Setelah semua selesai, Bu Ais
menyuruh Sabil untuk mengantarkan makanan ke rumah Neneknya yang berjarak 1 jam
dari rumah.
“Ibu nggak lihat sekarang lagi hujan, nanti aku sakit. Mas
Zabir aja” tolak Sabil
“Yang nyuruh kamu kesana bawa motor itu siapa, kamu kesana
sama mas mu pake mobil” jawab Bu Ais.
“aku mau nganter kalo Sea ikut” ujar Sabil sambil melihat
Sea dengan licik. Sea yang tidak habis pikir atas rencana Sabil hampir menolak,
sebelum Sabil melotot pada Sea. Sabil tahu tentang perasaan Sea pada kakaknya,
dan dia mendukung seratus persen agar Sea bersama kakaknya tapi, setip Sabil
bilang begitu Sea dengan tegas menolak dan mengatakan tidak pantas jika
kakaknya bersanding dengan Sea dan berujung mereka berdua berdebat.
Akhirnya Sabil, Sea dan Zabir pergi
untuk mengantarkan makanannya bersama. Setelah berdebat panjang dengan Sabil
yang ingin duduk di belakang alasannya karena mau tempat yang luas. Siapapun
yang mendengarnya akan tahu bahwa itu alasan yang tidak masuk akal. Sea
mengalah, dan membiarkan Sabil duduk dibelakang, dan dia di depan dengan Zabir.
Dalam perjalanan pulang, Sabil sudah tertidur lelap di belakang, menyisakan
kediaman yang canggung antara Sea dan Zabir.
“Hujannya masih saja deras” ucap Zabir untuk memecahkan
keheningan.
“yah bulan November memang sudah masuk musim hujan” balas
Sea dengan tersenyum melihat hujan.
“Kamu suka hujan?” pertanyaan itu keluar karena melihat Sea
yang terus tersenyum sambil melihat hujan.
“Ya sangat, menurut saya hujan datang untuk membawa sesuatu
yang jahat pergi, dan ikut serta menghilangkan perasaan tidak baik, bukankah
hujan itu berkah” kata Sea dengan pandangan menerawang jauh.

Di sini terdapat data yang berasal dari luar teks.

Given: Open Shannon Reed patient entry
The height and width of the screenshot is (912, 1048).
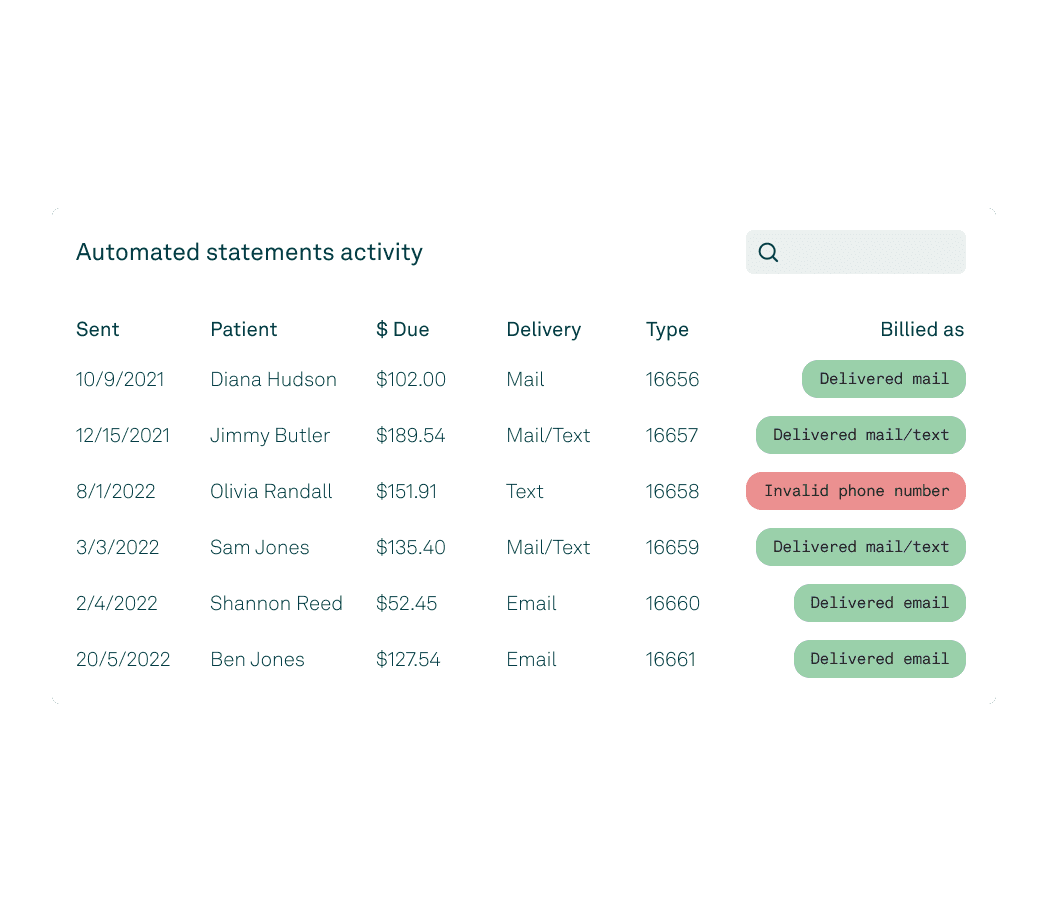Looking at the screenshot, I should 276,603.
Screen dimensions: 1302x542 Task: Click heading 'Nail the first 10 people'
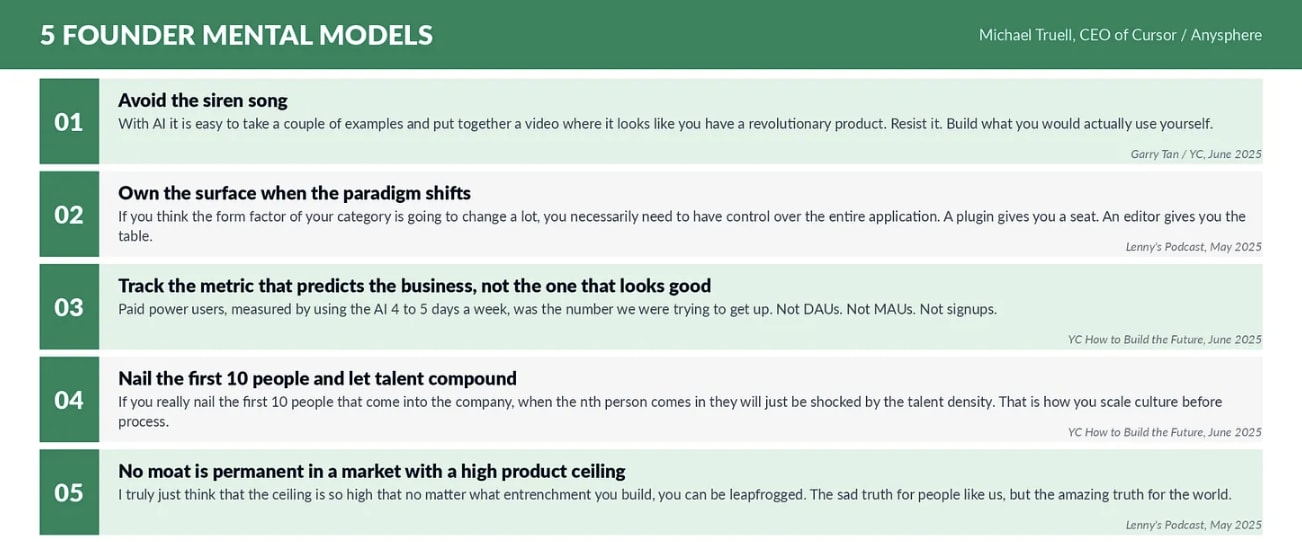tap(317, 378)
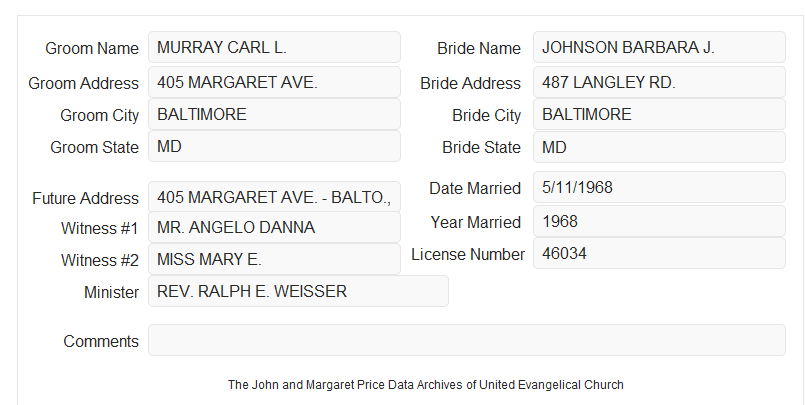Click the Bride Address field
805x405 pixels.
click(x=659, y=82)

“aku bukan ‘saya’, bukankah tadi pagi aku baru
mengatakannya?” Sela Zabir, dengan senyum diwajahnya Sea menjawab.
“baiklah ‘aku’, Mas Zabir”. Sekali lagi Sea memanggil Zabir
dengan suara halusnya, membuat jantung Zabir bekerja dua kali lebih cepat dari
biasanya. Zabir berdehem untuk menutupi salah tingkahnya.

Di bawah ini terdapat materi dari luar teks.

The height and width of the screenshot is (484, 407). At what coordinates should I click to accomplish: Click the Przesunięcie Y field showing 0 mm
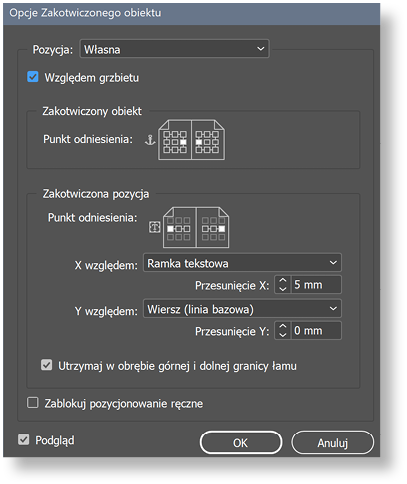coord(316,331)
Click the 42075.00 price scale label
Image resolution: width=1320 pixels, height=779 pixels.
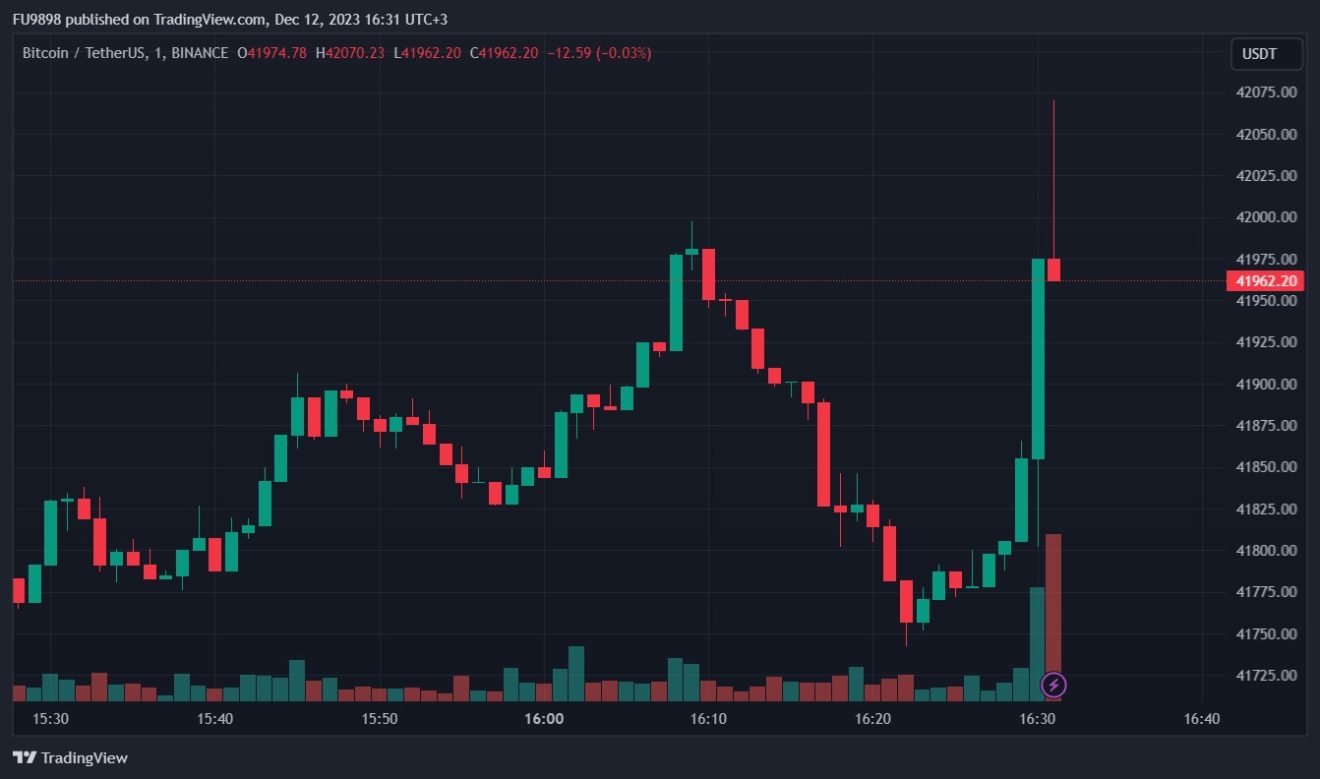1266,92

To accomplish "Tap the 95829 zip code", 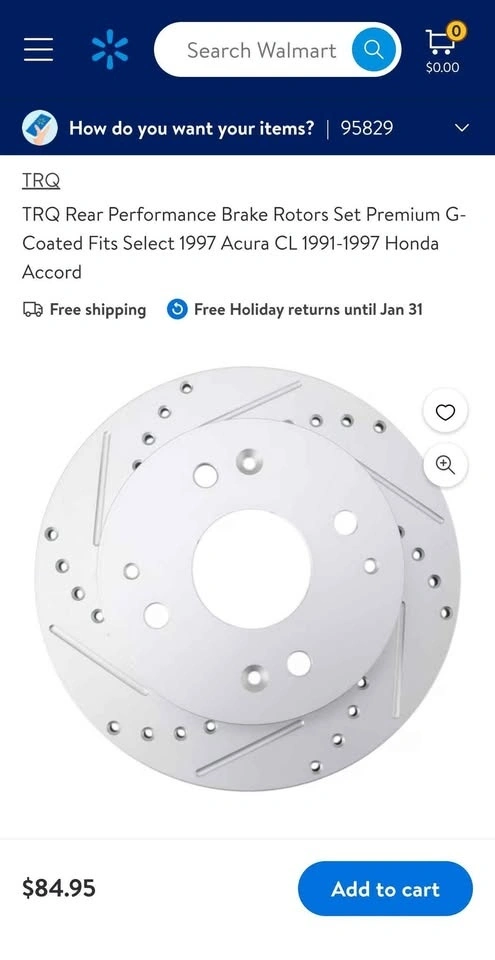I will tap(367, 128).
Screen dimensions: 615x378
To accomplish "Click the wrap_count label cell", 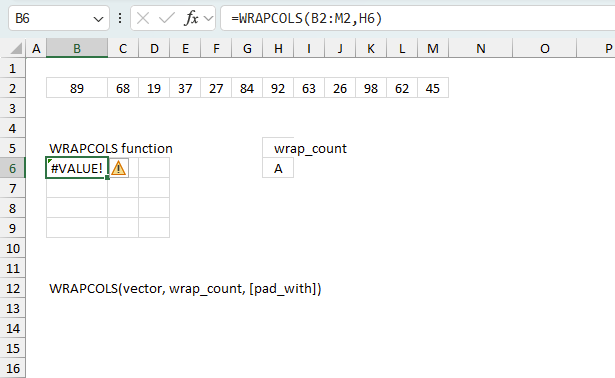I will pyautogui.click(x=310, y=149).
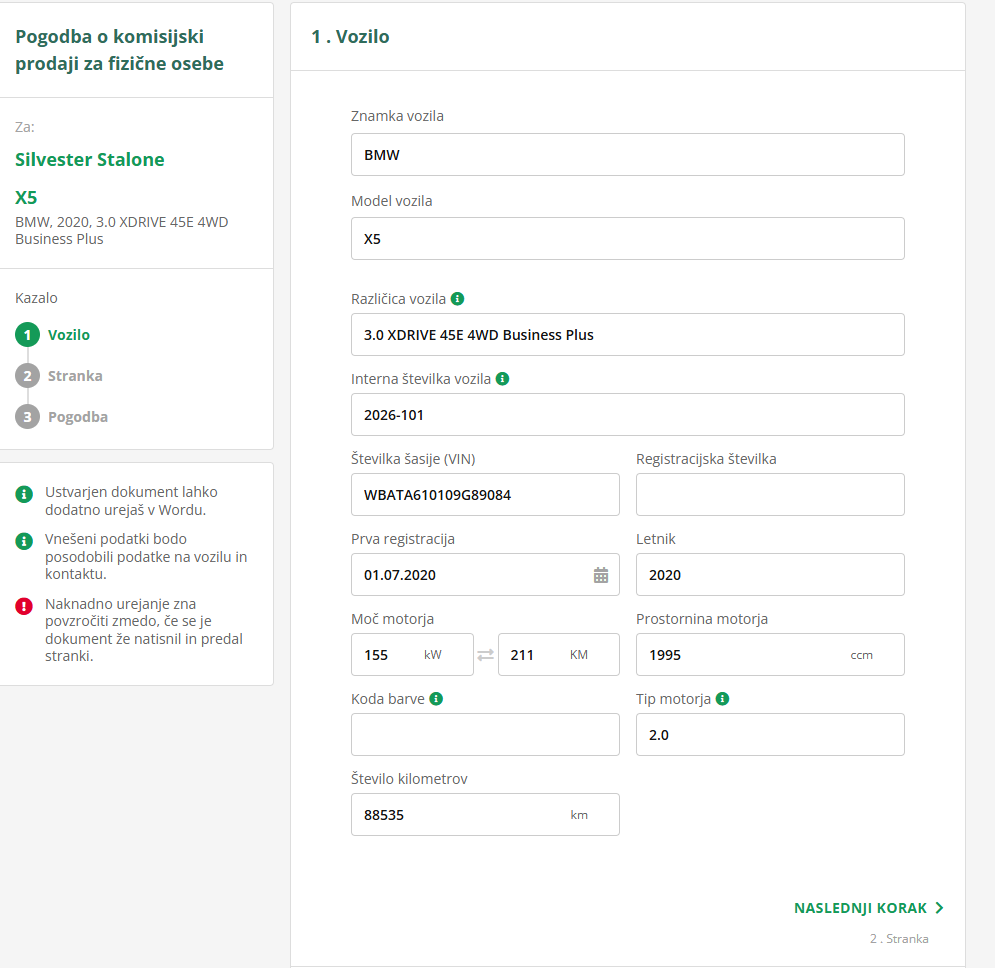Image resolution: width=995 pixels, height=968 pixels.
Task: Click the Prostornina motorja field
Action: pos(740,655)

“Sea, jika ada yang melamarmu saat ini apakah akan kamu
terima?” pertanyaan Zabir mengagetkan Sea, dengan cepat Sea merubah raut
wajahnya dan tertawa.
“Siapa yang mau melamarku, aku tidak punya apa-apa sekarang”
jawabnya masih tertawa.
“Aku” jawab Zabir dengan tegas, Sea terdiam.
“Apa kamu tidak menyadarinya Sea? aku selalu memperhatikanmu
entah saat di kampus, maupun di rumah? Aku sudah menyukaimu dari lama Sea”
lanjut Zabir dengan menggebu.
“Aku bukan siapa-siapa Mas Zabir, aku tidak akan pantas
bersanding dengan orang seperti Mas Zabir” jawab Sea sambil menundukan
kepalanya.
“tidak pantas bagaimana Sea? Lalu siapa yang menurutmu
pantas untuk kamu?” Nada kecewa Zabir jelas terdengar dari bicaranya.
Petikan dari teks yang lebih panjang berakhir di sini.